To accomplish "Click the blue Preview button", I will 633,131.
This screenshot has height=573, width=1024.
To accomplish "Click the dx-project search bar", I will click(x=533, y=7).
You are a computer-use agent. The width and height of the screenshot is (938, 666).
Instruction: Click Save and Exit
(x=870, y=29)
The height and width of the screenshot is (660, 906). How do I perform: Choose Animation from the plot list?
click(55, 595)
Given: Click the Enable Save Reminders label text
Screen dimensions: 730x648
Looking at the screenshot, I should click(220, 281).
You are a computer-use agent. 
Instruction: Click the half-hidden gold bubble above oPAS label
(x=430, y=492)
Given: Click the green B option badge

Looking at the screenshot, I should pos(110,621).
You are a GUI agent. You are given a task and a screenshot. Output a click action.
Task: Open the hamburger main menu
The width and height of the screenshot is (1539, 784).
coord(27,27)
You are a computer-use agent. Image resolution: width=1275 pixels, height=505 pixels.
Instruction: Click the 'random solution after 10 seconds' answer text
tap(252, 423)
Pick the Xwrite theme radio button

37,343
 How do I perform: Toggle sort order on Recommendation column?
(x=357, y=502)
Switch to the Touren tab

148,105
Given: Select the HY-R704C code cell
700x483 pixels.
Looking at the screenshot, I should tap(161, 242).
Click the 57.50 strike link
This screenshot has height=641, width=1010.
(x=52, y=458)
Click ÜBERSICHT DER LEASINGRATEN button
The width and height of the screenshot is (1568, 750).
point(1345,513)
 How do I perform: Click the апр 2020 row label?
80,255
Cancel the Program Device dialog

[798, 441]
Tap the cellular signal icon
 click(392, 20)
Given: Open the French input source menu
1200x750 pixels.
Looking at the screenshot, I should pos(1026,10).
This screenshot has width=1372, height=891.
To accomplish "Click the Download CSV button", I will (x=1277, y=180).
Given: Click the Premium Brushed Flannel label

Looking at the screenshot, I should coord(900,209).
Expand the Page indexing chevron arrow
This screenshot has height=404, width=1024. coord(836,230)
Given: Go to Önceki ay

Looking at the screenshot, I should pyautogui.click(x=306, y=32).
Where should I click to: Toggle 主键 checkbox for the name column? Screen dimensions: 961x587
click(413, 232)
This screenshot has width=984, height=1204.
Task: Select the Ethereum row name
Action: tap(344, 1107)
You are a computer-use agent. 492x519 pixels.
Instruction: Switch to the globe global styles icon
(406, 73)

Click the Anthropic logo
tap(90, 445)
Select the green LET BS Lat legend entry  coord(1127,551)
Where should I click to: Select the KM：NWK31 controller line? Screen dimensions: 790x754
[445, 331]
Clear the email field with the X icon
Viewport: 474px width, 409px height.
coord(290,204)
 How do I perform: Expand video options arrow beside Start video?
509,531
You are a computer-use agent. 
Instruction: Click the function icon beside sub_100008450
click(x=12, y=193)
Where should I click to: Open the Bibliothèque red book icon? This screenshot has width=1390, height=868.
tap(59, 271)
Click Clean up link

■ ■ ■ ■ ■ ■ ■

_Exercise requirements:_
The answer is all of the material, given again exactly.

_Exercise response:_
To accomplish "Click the blue Preview button", I will 633,131.
This screenshot has height=573, width=1024.
To accomplish "Click the dx-project search bar", I will click(x=533, y=7).
You are a computer-use agent. The width and height of the screenshot is (938, 666).
Instruction: Click Save and Exit
(x=870, y=29)
The height and width of the screenshot is (660, 906). How do I perform: Choose Animation from the plot list?
click(55, 595)
Given: Click the Enable Save Reminders label text
Screen dimensions: 730x648
Looking at the screenshot, I should click(220, 281).
You are a computer-use agent. 
Instruction: Click the half-hidden gold bubble above oPAS label
(x=430, y=492)
Given: Click the green B option badge

Looking at the screenshot, I should pos(110,621).
You are a GUI agent. You are given a task and a screenshot. Output a click action.
Task: Open the hamburger main menu
The width and height of the screenshot is (1539, 784).
coord(27,27)
You are a computer-use agent. Image resolution: width=1275 pixels, height=505 pixels.
Instruction: Click the 'random solution after 10 seconds' answer text
tap(252, 423)
Pick the Xwrite theme radio button

37,343
 How do I perform: Toggle sort order on Recommendation column?
(x=357, y=502)
Switch to the Touren tab

148,105
Given: Select the HY-R704C code cell
700x483 pixels.
Looking at the screenshot, I should tap(161, 242).
Click the 57.50 strike link
This screenshot has height=641, width=1010.
(x=52, y=458)
Click ÜBERSICHT DER LEASINGRATEN button
The width and height of the screenshot is (1568, 750).
point(1345,513)
 How do I perform: Click the апр 2020 row label?
80,255
Cancel the Program Device dialog

[798, 441]
Tap the cellular signal icon
 click(392, 20)
Given: Open the French input source menu
1200x750 pixels.
Looking at the screenshot, I should pos(1026,10).
This screenshot has width=1372, height=891.
To accomplish "Click the Download CSV button", I will (x=1277, y=180).
Given: Click the Premium Brushed Flannel label

Looking at the screenshot, I should coord(900,209).
Expand the Page indexing chevron arrow
This screenshot has height=404, width=1024. coord(836,230)
Given: Go to Önceki ay

Looking at the screenshot, I should pyautogui.click(x=306, y=32).
Where should I click to: Toggle 主键 checkbox for the name column? Screen dimensions: 961x587
click(413, 232)
This screenshot has width=984, height=1204.
Task: Select the Ethereum row name
Action: tap(344, 1107)
You are a computer-use agent. 492x519 pixels.
Instruction: Switch to the globe global styles icon
(406, 73)

Click the Anthropic logo
tap(90, 445)
Select the green LET BS Lat legend entry  coord(1127,551)
Where should I click to: Select the KM：NWK31 controller line? Screen dimensions: 790x754
[445, 331]
Clear the email field with the X icon
Viewport: 474px width, 409px height.
coord(290,204)
 How do I perform: Expand video options arrow beside Start video?
509,531
You are a computer-use agent. 
Instruction: Click the function icon beside sub_100008450
click(x=12, y=193)
Where should I click to: Open the Bibliothèque red book icon? This screenshot has width=1390, height=868.
tap(59, 271)
Click Clean up link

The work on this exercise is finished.